William J. Howell: The Face of Evil

Who is that caped man — the one twirling his handlebar moustache and emitting an evil laugh, mwa ha ha ha ha – at the suffering of Virginia commuters?

Why, it’s arch fiend William Howell — or at least the cartoon image of the House Speaker as penned by the editorialists at the Washington Post.

“To all appearances,” the Post writes, “Mr. Howell cares not a whit for Northern Virginia’s transportation nightmare.” He has “thumbed his nose” at federal funding for Metro, and has mindlessly “attacked” the Governor’s proposals to turn the Rail-to-Dulles project over to the unelected Metropolitan Washington Airports Authority. “In short, when Northern Virginia commuters, lawmakers and business leaders speak of a transportation crisis, their pleas fall on Mr. Howell’s deaf ears.”

I would respond this way: To all appearances, the Washington Post cares not a whit for either Northern Virginia’s commuters or its taxpayers. Its editorial writers want to raise taxes to perpetuate the same Business As Usual transportation and land use practices that have landed Northern Virginia in its current unsustainable predicament – tax and build, tax and build.

Where Howell is at least flexible enough to explore alternatives for improving mobility and access, the Washington Post is stuck on the same tired nostrums of the 1980s. To all appearances, its editorial writers have learned absolutely nothing in the past 20 years. To all appearances, they have shown absolutely no curiosity about any remedy not spoon fed to them by the tax-and-build lobby.

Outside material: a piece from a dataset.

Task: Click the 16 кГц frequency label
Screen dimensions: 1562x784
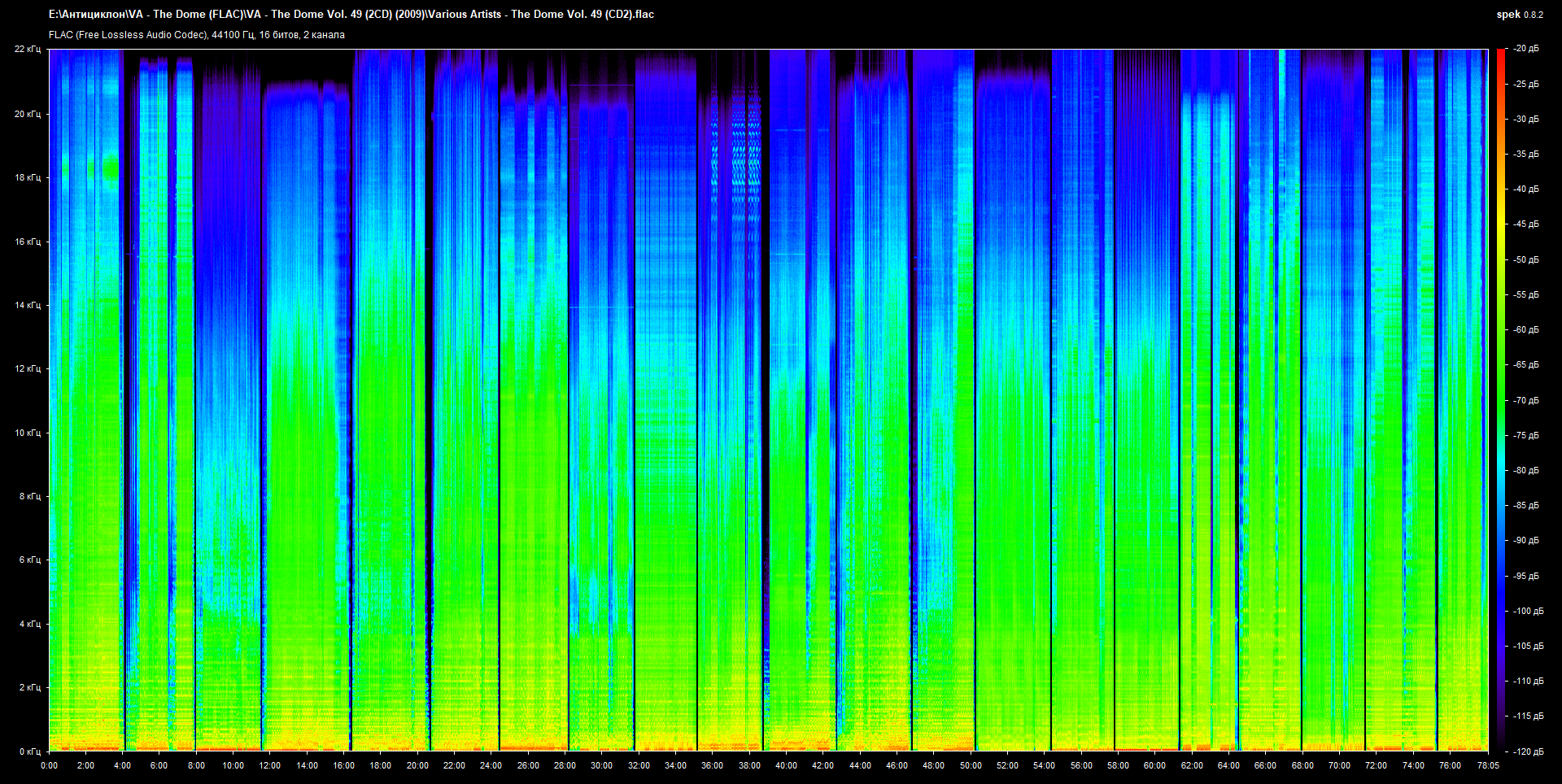Action: (27, 242)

It’s not as if the Post has weighed the alternatives — building balanced communities, improving neighborhood connectivity, promoting telework, managing transportation demand, promoting shared ridership, implementing intelligent transportation systems, outsourcing maintenance — and found them wanting. The Post hasn’t evinced the slightest awareness that such alternatives even exist.

In addition to re-examining its sanctimonious attitude, the Post editorial writer might stop thumbing his nose at the facts. “Never mind,” he sneers, “that Virginia has not raised a new dime for transportation in 20 years.” Not one dime? Apparently, some $2 billion in revenues allocated from General Funds surpluses (in the current budget and proposed for the next) counts for nothing.